Donald Trump: Leading Republicans ignore his candidacy

Presidential Election 2024
Leading Republicans are ignoring Donald Trump’s candidacy – and one is taking a stand

Former US President Donald Trump announces his candidacy at his Mar-a-Lago estate in Florida.

© Andrew Harnik/AP/DPA

Donald Trump’s re-election as presidential candidate has met with little enthusiasm in parts of his party. Leading Republicans are currently struggling to simply ignore them.

The fact that Donald Trump wants to run again for the Republicans for the US presidency in 2024 has put the party in trouble. Should we give the election loser of 2020 another try, whom many also blame for the collapse of the Grand Old Party (GOP) at the Midterms? Or wouldn’t it be better to heed the old wisdom of the Dakota Indians: “If you find yourself riding a dead horse, dismount.”

Leading Republicans and potential rivals within Trump’s party in the fight for the White House are currently shirking an answer to this question – above all Florida Governor Ron DeSantis, who is said to have ambitions for the highest office in the state. At a press conference on Wednesday, he brushed aside reference to an impending “civil war within the GOP” in which “people will have to choose between you and Donald Trump” with the words: “We’ve only just got through this election, okay ?People just need to calm down a little bit about these things.”

DeSantis, without uttering Trump’s name, said it was far too early for Republicans to focus on the next presidential election. Instead, he is concentrating on his government work in Florida and on the runoff in Georgia on December 6th. There, the Republican Herschel Walker wants to take the last remaining Senate seat after the midterm elections from the Democratic Senator Raphael Warnock.

DeSantis was confirmed in the governorship at the midterms with a convincing result. He has not yet filed any claims for the Republican presidential nomination, but is considered a promising candidate.

Many questions but few answers about Donald Trump

Ohion Governor Mike DeWine was just as evasive as his Florida counterpart and party colleague when asked about Trump’s candidacy. “It’s a little early to comment on the presidential race,” DeWine said at the Republican Association of Governors’ Association meeting in Orlando on Wednesday. “We’re still trying to analyze what happened a week ago.” DeWine also secured his re-election by a clear margin.
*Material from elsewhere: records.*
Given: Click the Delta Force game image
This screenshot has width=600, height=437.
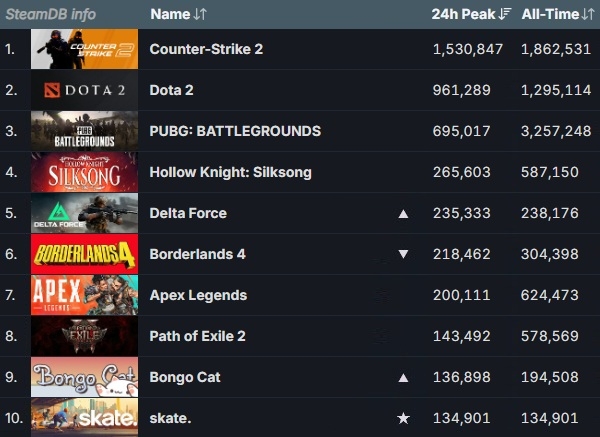Looking at the screenshot, I should pyautogui.click(x=84, y=213).
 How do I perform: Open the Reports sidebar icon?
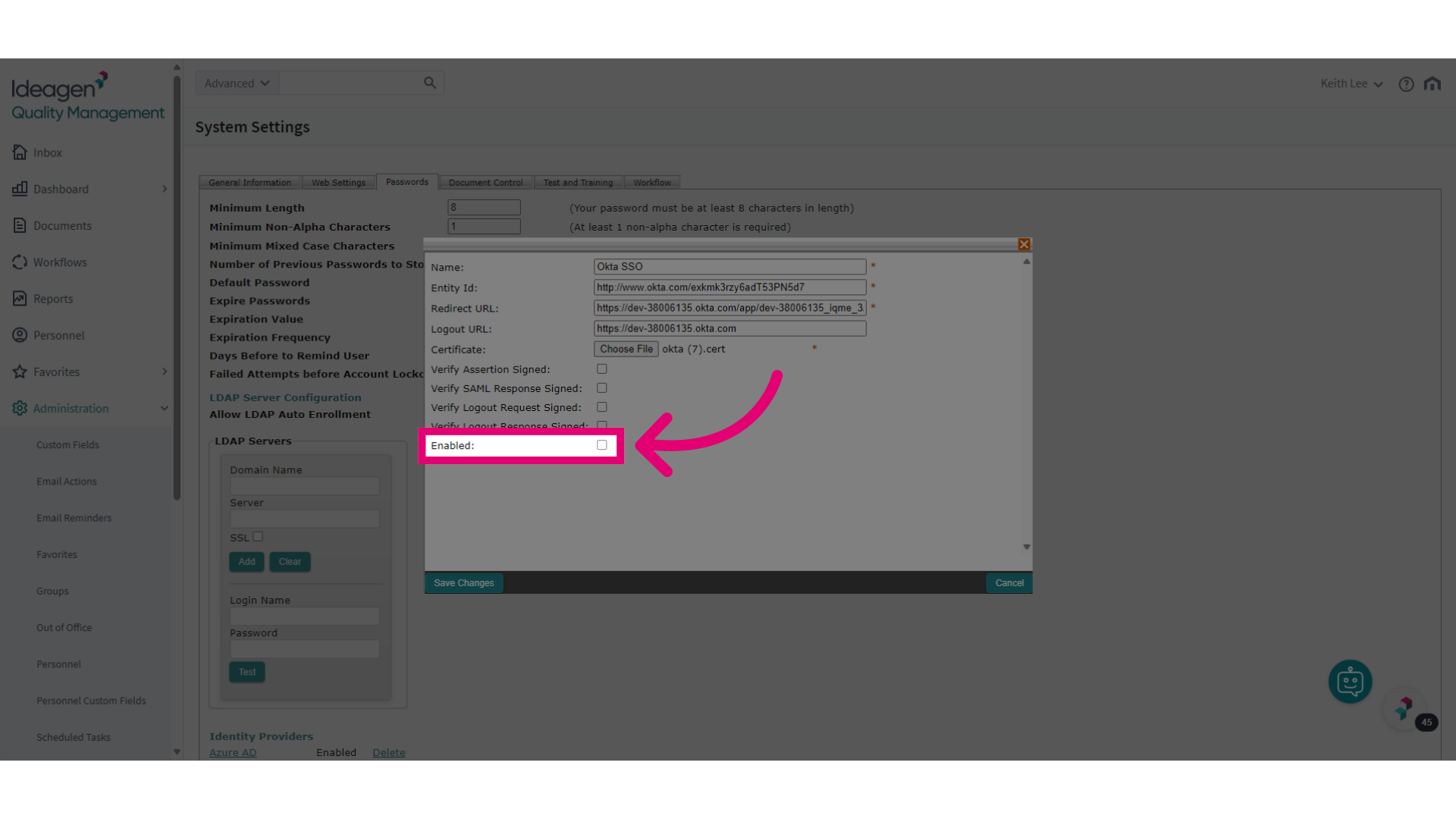click(20, 299)
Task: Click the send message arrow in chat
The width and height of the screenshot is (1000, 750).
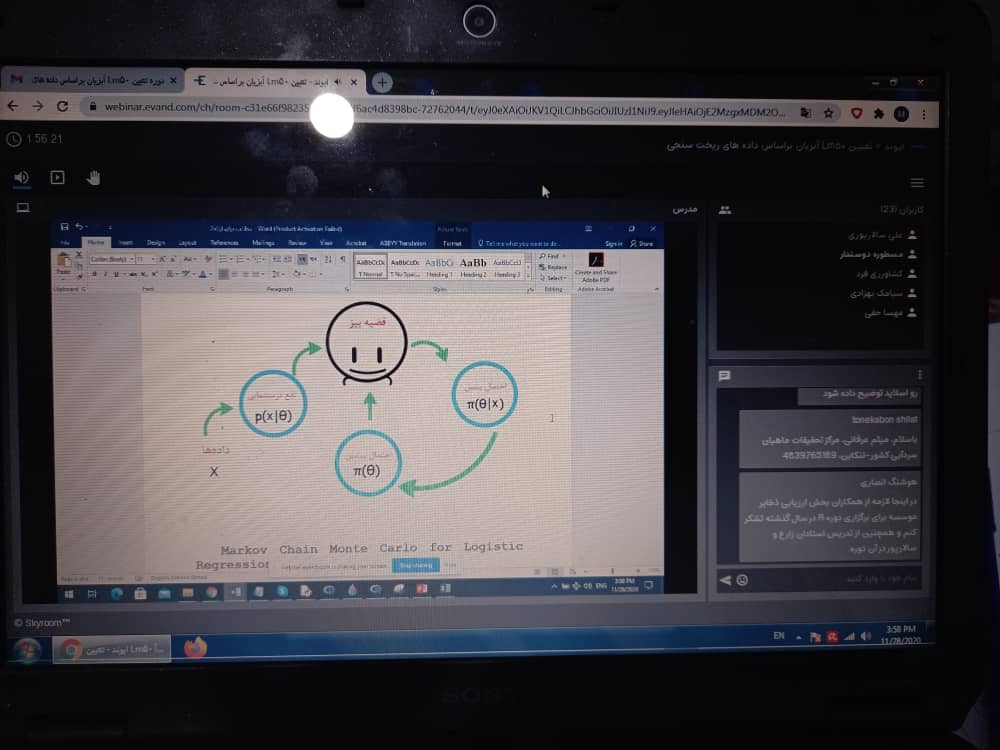Action: pyautogui.click(x=725, y=579)
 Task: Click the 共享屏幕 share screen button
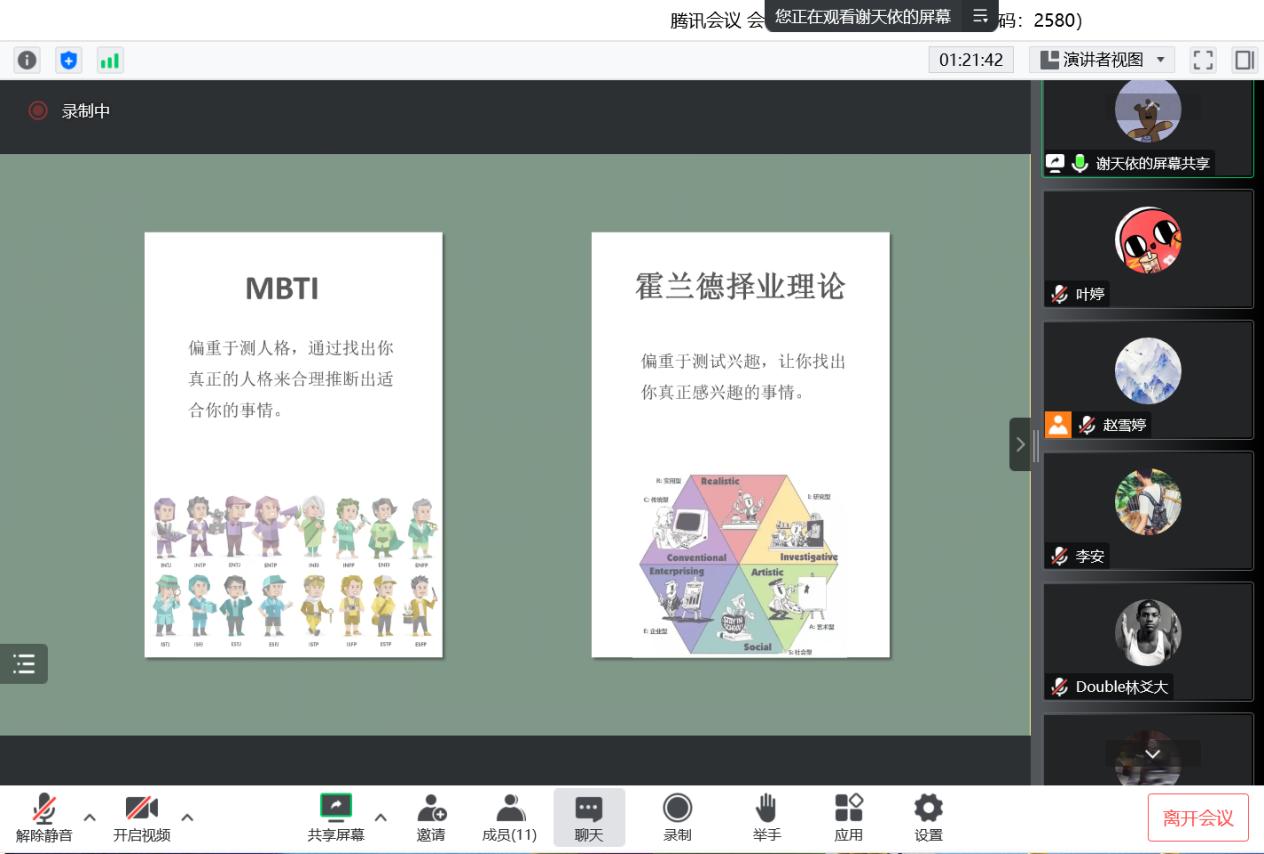[x=336, y=817]
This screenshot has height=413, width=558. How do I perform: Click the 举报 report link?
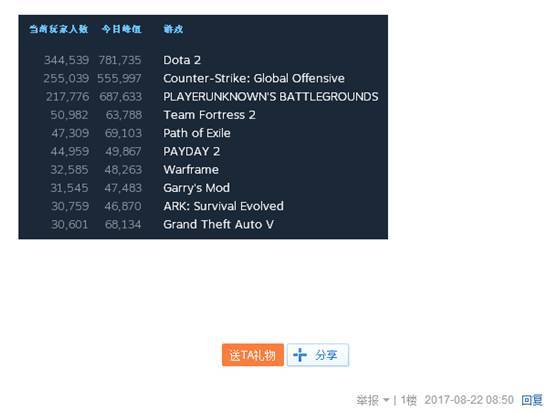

He is among Republicans who refuse to repeat Trump’s lie about the stolen 2020 election.

Top Republican Mitch McConnell also declined to comment on the 2024 primary. “The way I’m going into this primary season is that I’m staying out of it,” McConnell said when asked. “I have no horse in this race.”

The GOP Senate spokesman, who has kept his distance from Trump for some time, admitted that his party did not sufficiently convince moderate Republicans and independent voters in the midterm elections. “They looked at us and came to the conclusion: too much chaos, too much negativity,” McConnell explained. As an example, he eloquently listed states in which candidates supported by Trump failed, but did not name the ex-president.

Donald Trump speaks at his Mar-a-Lago estate.  The former US President wants to run again for the Republicans in the 2024 presidential election.

The leader of the Republicans in the House of Representatives, Kevin McCarthy, was tied even shorter. When the Trump loyalist was asked by reporters on Wednesday if he supported the 76-year-old’s candidacy, he just walked away.

Mike Pence positions himself

Not all GOP celebrities are running away from the primary question, though: Former Vice President Mike Pence brought himself up in one Interview with the Associated Press news agency implicitly even as a candidate himself. Voters would be “looking for a new leadership that could unite our country based on our highest ideals and that reflects the respect and courtesy that Americans show one another every day,” Pence said. He and his family would be getting together over the holidays “and we will be pondering reverently what our role might be in the days ahead.”

Pence declined to say whether he thinks Trump is fit to return to the White House given the role he played in the storming of the Capitol on January 6, 2021. The 63-year-old left no doubt what he thinks of his former boss: “I think we will have a better selection in 2024,” he explained. “I am very confident that Republican voters will make wise choices in the primary.”